I like this approach, because it explicitly brings a broader inclusion of factors in the patient’s well-being into the doctor’s office. I think it has the potential to improve medical care in a number of ways, from reducing harm (potential side effects) to helping patients feel less buffeted about by what’s brought them into the doctor’s office in the first place. It would be interesting to see some of this work combined with what we’re learning about the better outcomes in people who simply comply diligently with medication instructions—no matter what they’re taking.

Read the whole article, It May Be Fake, but Trust Me—It’ll Work, which also talks about the variety of placebo effects and some of the limitations to consider before putting them to use.

Japan

I have nothing helpful to add to the Japan story, although I’ve been heartened to see that pretty good articles giving context for what’s going on have been going up around the net. New York Times on building codes, for example, and Boing Boing on how reactors work – and fail. (Bonus: The Atlantic on how this contrasts with Three Mile Island and a NYT visualization of the buildings at Fukushima.)

And then there’s this:

ABC in Australia took aerial photos from before and after the tsunami, and arranged them so you can move your mouse across the before image to reveal the damage—and, heartbreakingly, move it back again, an option available only online.

Frozen Flamingos

Robert Krulwich was reading Ian Frazier’s new travelogue, Travels in Siberia, and got interested in the flamingos that had landed there (and then gone to live in a nearby zoo). He pursued the story, talking to more than the Siberian locals.

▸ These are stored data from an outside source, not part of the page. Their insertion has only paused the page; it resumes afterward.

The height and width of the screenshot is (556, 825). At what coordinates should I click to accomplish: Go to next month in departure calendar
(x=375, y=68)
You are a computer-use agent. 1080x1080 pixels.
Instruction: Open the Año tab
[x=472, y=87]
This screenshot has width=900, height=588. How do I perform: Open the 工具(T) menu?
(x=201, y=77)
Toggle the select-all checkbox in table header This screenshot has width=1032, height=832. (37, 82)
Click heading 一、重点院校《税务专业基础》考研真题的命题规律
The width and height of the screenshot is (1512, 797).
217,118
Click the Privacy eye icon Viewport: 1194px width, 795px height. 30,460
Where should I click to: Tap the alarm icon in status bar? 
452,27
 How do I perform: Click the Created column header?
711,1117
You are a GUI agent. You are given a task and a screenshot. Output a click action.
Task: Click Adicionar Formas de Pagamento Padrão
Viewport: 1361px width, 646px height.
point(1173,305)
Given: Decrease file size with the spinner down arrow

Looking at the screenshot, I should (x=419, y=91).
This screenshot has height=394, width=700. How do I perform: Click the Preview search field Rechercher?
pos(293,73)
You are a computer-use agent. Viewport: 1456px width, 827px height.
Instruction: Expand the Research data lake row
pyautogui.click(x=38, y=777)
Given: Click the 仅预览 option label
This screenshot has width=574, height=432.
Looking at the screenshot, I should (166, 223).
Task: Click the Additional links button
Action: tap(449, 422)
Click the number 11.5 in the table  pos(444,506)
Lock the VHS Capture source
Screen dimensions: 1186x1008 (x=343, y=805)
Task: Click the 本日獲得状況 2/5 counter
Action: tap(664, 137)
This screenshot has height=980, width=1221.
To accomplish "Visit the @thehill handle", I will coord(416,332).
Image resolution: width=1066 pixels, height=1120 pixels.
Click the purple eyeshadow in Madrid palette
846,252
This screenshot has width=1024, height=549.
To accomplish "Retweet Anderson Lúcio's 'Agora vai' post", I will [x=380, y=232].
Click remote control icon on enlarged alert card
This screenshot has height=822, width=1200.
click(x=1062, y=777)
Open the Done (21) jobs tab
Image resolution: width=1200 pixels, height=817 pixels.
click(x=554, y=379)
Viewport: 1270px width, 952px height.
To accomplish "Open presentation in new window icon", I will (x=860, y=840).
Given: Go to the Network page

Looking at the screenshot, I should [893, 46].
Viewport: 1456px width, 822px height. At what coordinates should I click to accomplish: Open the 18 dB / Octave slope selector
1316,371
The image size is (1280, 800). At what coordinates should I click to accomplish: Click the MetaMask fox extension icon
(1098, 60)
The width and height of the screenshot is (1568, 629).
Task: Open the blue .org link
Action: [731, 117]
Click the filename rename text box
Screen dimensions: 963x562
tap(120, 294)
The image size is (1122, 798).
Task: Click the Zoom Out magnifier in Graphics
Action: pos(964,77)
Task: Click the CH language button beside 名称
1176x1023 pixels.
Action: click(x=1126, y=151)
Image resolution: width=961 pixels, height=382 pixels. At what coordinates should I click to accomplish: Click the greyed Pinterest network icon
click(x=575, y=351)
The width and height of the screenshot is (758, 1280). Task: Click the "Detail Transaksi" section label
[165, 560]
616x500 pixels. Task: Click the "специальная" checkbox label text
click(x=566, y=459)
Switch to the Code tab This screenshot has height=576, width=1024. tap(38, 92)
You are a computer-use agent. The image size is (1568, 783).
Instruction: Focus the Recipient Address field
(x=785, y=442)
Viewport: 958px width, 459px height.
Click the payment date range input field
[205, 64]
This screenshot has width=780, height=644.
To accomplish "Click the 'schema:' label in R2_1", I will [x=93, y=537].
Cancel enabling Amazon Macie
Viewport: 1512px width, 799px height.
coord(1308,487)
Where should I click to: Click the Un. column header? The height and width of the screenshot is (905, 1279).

Marita Davison, who studies flamingos at Cornell University, says she regularly sees Bolivian flamingos up in the Andes Mountains. And at that high up — 16,000 feet — the lakes freeze around their feet. She sent us this video of flamingos stuck in ice. There are two on the right trying to get free.

“It’s really an amazing sight to see,” she told us. “They’ll just wait for it to thaw and then go on [with] their business.”

This is just a small detour from Krulwich’s exploration of the mystery.